Platform van Link magazine en TUE: van Configure to order naar servitization
Afgelopen jaar organiseerden TU Eindhoven (TU/e) en Link Magazine bijeenkomsten rond het thema servitization. Half december was Lely gastheer voor de derde editie. De fabrikant van robotica voor de melkveehouderij verzamelt voor benchmarking en analyse erg veel data over de robots én de koeien. De machines hangen nog niet direct aan het internet. Om z’n dienstverlening aan boeren naar een hoger niveau te tillen, wil Lely de stap naar 24/7 online zetten. Hoger reiken wil ook TU/e-hoogleraar Ed Nijssen in zijn onderzoek aan het fenomeen servitization – samen met bedrijven.
– ‘We lopen tegen veiligheidsissues aan. Wat is wereldwijd de ideale verbinding?’
– ‘Het heeft echt meerwaarde voor de klant als je kunt meekijken.’
– ‘De it-afdeling van de klant wil geen ‘data push’ en schermt af.’
Met servitization naar een hoger niveau
De roots van Lely (met de hoofdvestiging in Maassluis en nu 1.200 medewerkers wereldwijd) liggen in de mechanisatie van akker- en grasbouw door innovaties.

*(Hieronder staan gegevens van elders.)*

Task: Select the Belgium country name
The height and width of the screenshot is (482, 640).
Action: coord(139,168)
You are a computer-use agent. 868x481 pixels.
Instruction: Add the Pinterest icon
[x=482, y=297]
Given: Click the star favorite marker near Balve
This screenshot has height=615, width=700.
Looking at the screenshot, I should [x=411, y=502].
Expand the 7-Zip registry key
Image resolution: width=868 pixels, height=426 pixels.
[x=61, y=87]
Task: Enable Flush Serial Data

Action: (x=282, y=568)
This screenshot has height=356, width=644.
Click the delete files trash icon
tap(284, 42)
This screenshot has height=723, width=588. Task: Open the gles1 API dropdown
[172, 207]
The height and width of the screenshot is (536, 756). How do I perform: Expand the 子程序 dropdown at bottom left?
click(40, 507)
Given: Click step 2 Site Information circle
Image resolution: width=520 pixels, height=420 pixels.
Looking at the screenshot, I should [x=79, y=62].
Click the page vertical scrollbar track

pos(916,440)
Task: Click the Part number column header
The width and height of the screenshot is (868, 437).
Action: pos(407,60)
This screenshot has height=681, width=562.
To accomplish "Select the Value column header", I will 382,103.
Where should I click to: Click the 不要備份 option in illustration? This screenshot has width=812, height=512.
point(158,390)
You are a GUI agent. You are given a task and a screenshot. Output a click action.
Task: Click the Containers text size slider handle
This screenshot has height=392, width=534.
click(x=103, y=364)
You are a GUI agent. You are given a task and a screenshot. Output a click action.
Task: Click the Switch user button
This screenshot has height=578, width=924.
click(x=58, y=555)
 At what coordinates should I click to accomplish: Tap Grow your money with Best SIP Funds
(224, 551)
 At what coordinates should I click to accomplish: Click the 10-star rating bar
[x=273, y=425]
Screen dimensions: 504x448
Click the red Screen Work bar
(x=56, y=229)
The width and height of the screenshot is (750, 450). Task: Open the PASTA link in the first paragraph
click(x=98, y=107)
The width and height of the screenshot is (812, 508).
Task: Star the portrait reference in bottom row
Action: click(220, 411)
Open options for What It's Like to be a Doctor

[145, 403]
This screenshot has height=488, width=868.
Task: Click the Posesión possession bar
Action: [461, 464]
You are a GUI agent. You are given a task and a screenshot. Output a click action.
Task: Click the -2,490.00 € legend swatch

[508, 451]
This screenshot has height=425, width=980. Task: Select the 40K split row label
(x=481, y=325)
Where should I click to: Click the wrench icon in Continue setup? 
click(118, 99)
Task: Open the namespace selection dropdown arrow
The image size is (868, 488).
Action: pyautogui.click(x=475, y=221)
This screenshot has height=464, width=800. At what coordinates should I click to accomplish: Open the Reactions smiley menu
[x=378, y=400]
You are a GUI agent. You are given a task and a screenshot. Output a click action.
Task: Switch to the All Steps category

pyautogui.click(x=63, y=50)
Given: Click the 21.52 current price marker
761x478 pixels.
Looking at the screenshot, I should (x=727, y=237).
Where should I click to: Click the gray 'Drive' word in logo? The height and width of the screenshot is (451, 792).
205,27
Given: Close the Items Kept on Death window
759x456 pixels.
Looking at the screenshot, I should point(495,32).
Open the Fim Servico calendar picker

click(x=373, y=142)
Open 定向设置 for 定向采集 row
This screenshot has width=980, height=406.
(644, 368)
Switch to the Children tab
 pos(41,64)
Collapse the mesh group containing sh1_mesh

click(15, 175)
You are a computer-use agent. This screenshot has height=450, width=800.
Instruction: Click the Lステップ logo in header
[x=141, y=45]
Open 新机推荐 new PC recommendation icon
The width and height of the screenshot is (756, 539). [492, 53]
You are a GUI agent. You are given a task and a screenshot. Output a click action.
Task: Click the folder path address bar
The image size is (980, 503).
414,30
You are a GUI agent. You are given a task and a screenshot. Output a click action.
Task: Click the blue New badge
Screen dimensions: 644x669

Een kwart eeuw geleden werd de eerste melkrobot geïntroduceerd. Vorig jaar nam Lely afscheid van zijn laatste activiteiten op het land (machines voor hooi- en grasbouw). Anno 2018 legt het concern zich nog steeds toe op innovatie, maar nu met een focus op robotica. Deze robotisering is mede een ‘vehikel’ voor servitization: het vertalen van productfuncties naar dienstenproposities. Op dit gebied wil Lely de komende jaren veel stappen zetten. Reden waarom het bedrijf optreedt als gastheer voor de derde bijeenkomst van TU/e-vakgroep ITEM (Innovation, Technology Entrepreneurship & Marketing) en Link Magazine over servitization.
Tijd voor koeien
Locatie van de bijeenkomst is Het Lansingerland in Bergschenhoek, onder meer boerderij, camping en horecagelegenheid. Al deze zaken vragen de aandacht van Annigje en Peter Gille, reden waarom hun boerderij hooggeautomatiseerd is met Lely-machines. Peter Gille is zeer te spreken over Time for Cows, T4C, het managementsysteem van Lely. Dat is ontworpen voor het automatisch melken met de Astronaut robot en linkt onder meer ook met het Vector automatisch voersysteem, vertelt Roy Ammerlaan, melkveehouder en T4C-specialist bij de afdeling Farm Management Support van Lely. T4C zet gegevens uit de stal (tot wel 200 verschillende data per koe) om naar bruikbare informatie die in een dashboard overzichtelijk wordt gepresenteerd met links naar uiteenlopende rapportages (van aantal melkingen per dag tot de hoeveelheid verstrekt voer). Dat verschaft inzicht in onder meer de voerefficiëntie en het welbevinden van de koe en helpt de boer om zijn bedrijfsvoering te optimaliseren. Een recente toevoeging is het gezondheidsrapport, dat verschillende data combineert om de koeien aan te wijzen die mogelijk ziek worden of dat al zijn. Gille: ‘Het mooie is dat nu alle data in één bakkie komen. Aan de hand van deze ene lijst bekijk ik koeien gericht om op grond van mijn eigen kennis in te schatten of ze ziek kunnen worden.’ De volgende ontwikkeling, zegt Ammerlaan, is inderdaad dat de Lely-software gaat helpen bij het stellen van een diagnose als een koe ‘verdacht’ is. Indrukwekkend zijn ook de mogelijkheden voor benchmarking, bijvoorbeeld met het gemiddelde voor Nederland of voor een zelf in te richten studiegroep van collega-boeren. ‘Tegenwoordig verkopen we aan de boer het complete plaatje.’ Dat begint al wanneer een boer heeft besloten om over te gaan op robotmelken. Lely biedt dan een compleet adviestraject aan om die overgang te begeleiden, te beginnen bij de inrichting van de (nieuwe) stal, met de melkrobot middenin de kudde, tot aan het trainen van de klant.
Connected machines
Over de prestaties van de machines worden eveneens veel data verzameld. Eén keer per dag gaan alle koe- en robotdata van de boerderij naar de cloud voor verwerking door Lely. Uit het monitoren van kritieke alarmen haalt Lely bijvoorbeeld informatie voor verbetering van zijn machines. Maar omdat de machines niet 24/7 online zijn, kan Lely de boeren nog niet helpen bij het oplossen van acute problemen; daarvoor moet de boer een monteur bellen. Die stap wil Lely wel zetten, vertelt Oscar Moers, senior manager technical support & services. ‘Wij willen sneller en proactiever kunnen acteren. De bottleneck zit ’m nu nog in een aantal technische zaken die we goed moeten regelen.’ Vandaar dat Moers als eerste van twee discussiepunten de ‘do’s & don’ts van connected machines’ in de groep gooit.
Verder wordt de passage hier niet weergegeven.